« Il dormira là-dessous, la tête tournée vers la
mer ; dans ce sépulcre bâti sur un écueil, son immortalité
sera comme fut sa vie, déserte des autres et tout entourée
d’orages. Les vagues avec les siècles murmureront longtemps
autour de ce grand souvenir ; dans les tempêtes elles
bondiront jusqu’à ses pieds, où les matins d’été, quand
les voiles blanches se déploient et que l’hirondelle
arrive d’au-delà des mers, longues et douces, elles
lui apporteront la volupté mélancolique des horizons
et la caresse des larges brises. Et les jours ainsi
s’écoulant, pendant que les flots de la grève natale
iront se balançant toujours entre son berceau et son
tombeau, le cœur de René devenu froid, lentement, s’éparpillera
dans le néant, au rythme sans fin de cette musique éternelle.
[…]
« Le ciel était rose, la mer tranquille et la brise
endormie. Pas une ride ne plissait la surface immobile
de l’Océan sur lequel le soleil à son coucher versait
sa lumière d’or. Bleuâtre vers les côtes seulement,
et comme s’y évaporant dans la brume, partout ailleurs
la mer était rouge et plus enflammée encore au fond
de l’horizon, où s’étendait dans toute la longueur de
la vue une grande ligne de pourpre. Le soleil n’avait
plus ses rayons ; ils étaient tombés de sa face et noyant
leur lumière dans l’eau semblaient flotter sur elle.

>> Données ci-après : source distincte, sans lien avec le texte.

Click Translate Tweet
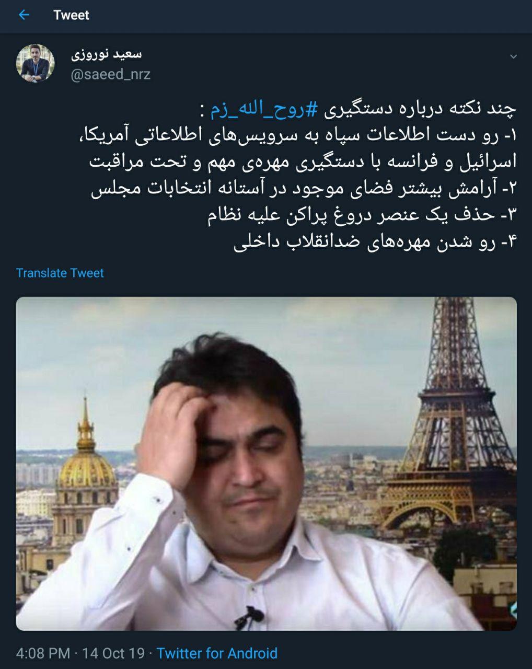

Il descendait en tirant à lui du ciel la teinte rose
qu’il y avait mise, et à mesure qu’ils dégradaient ensemble,
le bleu pâle de l’ombre s’avançait et se répandait sur
toute la voûte. Bientôt il toucha les flots, rogna dessus
son disque d’or, s’y enfonça jusqu’au milieu. On le
vit un instant coupé en deux moitiés par la ligne de
l’horizon, l’une dessus, sans bouger, l’autre en dessous
qui tremblotait et s’allongeait, puis il disparut complètement
; et quand, à la place où il avait sombré, son reflet
n’ondula plus, il sembla qu’une tristesse tout à coup
était survenue sur la mer. »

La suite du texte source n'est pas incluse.